Tuesday, May 22, 2012 -
Independent United Nations torture expert Juan Mendez wound up his recent trip to Tajikistan with a call to end torture in the ex-Soviet Central Asian country.
Despite its introduction of a legal definition of torture and specifying penalties, the mistreatment of detainees in the country’s prisons and detention centers remains commonplace, the UN’s special envoy on torture said in a statement on Saturday.
He urged the country’s leadership to make a “sustained effort and commitment from the highest levels of authority and a clear pledge of ‘zero tolerance’ for torture in Tajikistan,” said the UN news release.
Much of the violence and torture was inflicted by law enforcement and prosecuting agencies to extract confessions from detainees.

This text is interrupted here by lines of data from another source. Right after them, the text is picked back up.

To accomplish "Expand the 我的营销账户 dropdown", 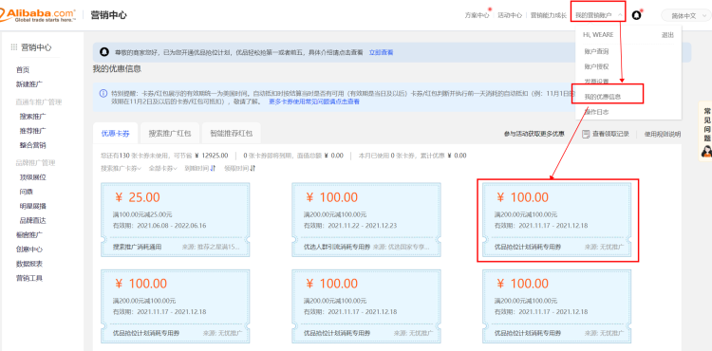I will [x=598, y=15].
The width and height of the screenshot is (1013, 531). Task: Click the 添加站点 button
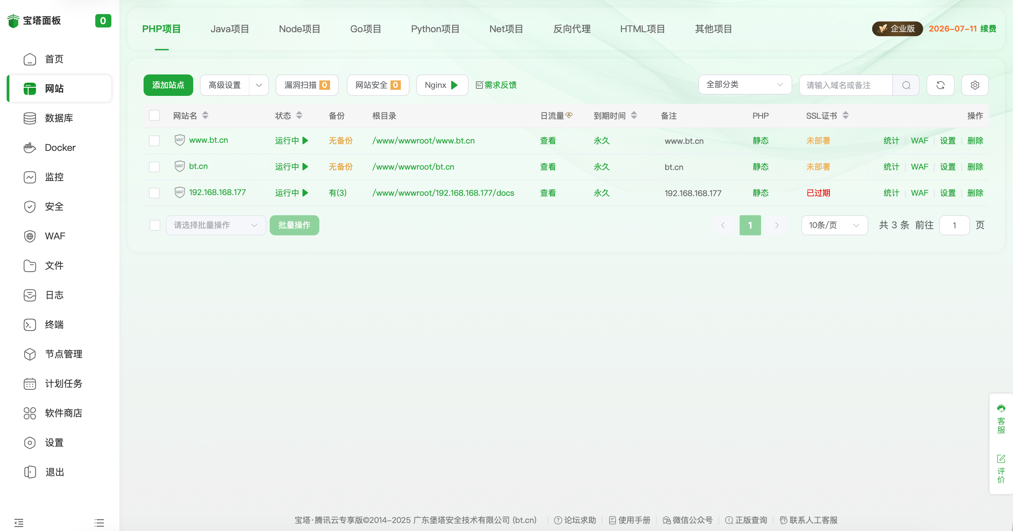pyautogui.click(x=168, y=85)
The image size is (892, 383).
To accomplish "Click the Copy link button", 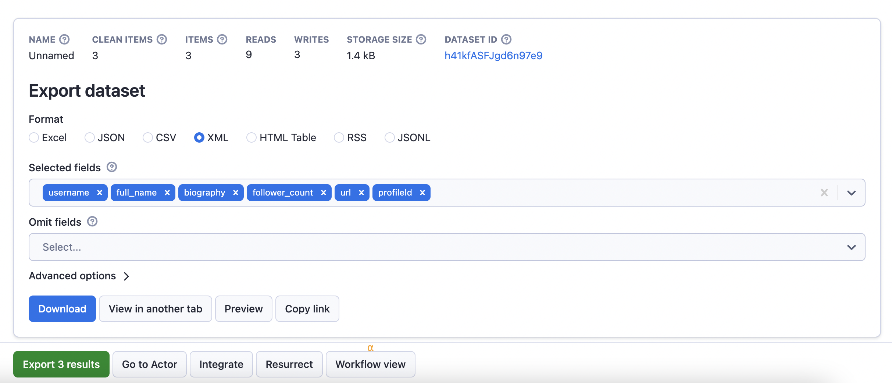I will click(x=307, y=309).
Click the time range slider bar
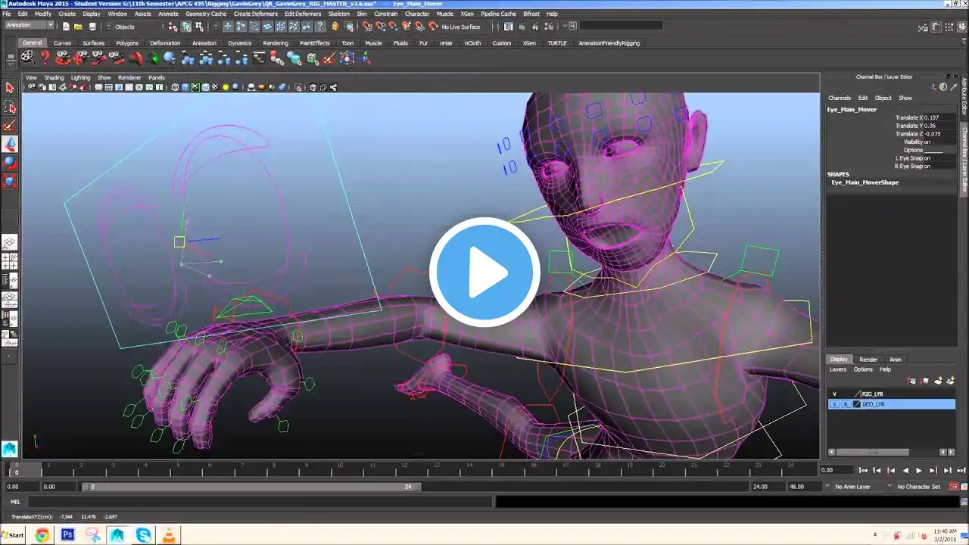 [x=250, y=487]
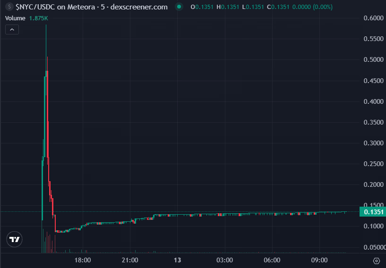The width and height of the screenshot is (386, 268).
Task: Click the closing price C0.1351 value
Action: coord(278,7)
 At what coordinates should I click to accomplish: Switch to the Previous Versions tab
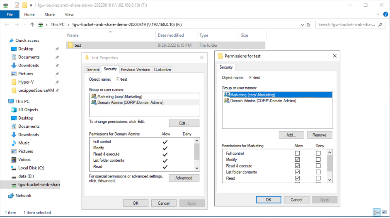click(x=136, y=69)
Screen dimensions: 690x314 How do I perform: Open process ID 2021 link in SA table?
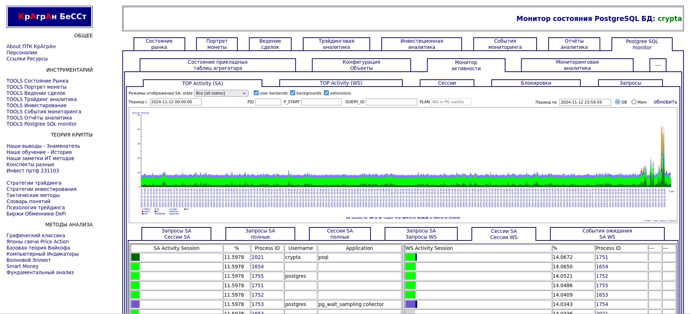[258, 257]
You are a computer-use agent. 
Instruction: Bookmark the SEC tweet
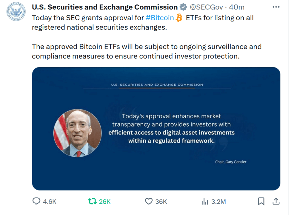coord(261,201)
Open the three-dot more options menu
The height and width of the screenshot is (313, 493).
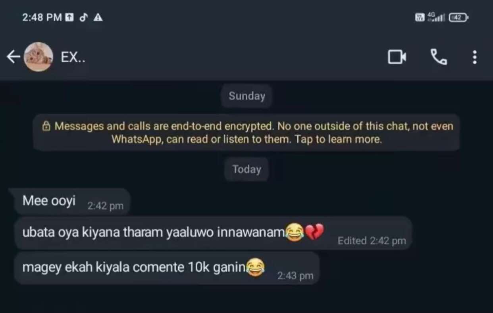point(474,58)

But relatively light penalties for people convicted of torture indicated that the problem is not being treated seriously.
“If there is no recognition that there is a problem with mistreatment, whether systematic or not, mistreatment is not likely to go away. On the contrary, it is likely to increase as soon as attention shifts to other matters,” Mendez said in the statement published on ohchr.org.
Mendez issued the report at the end of his nine-day mission to Tajikistan, his first to the country.
Despite the country’s appalling human rights record, U.S. and European leaders have tried to gain favor from the country’s strong-arm President Emomali Rahmon. The impoverished mountainous state has great strategic importance for NATO’s military operations in southern neighbor Afghanistan.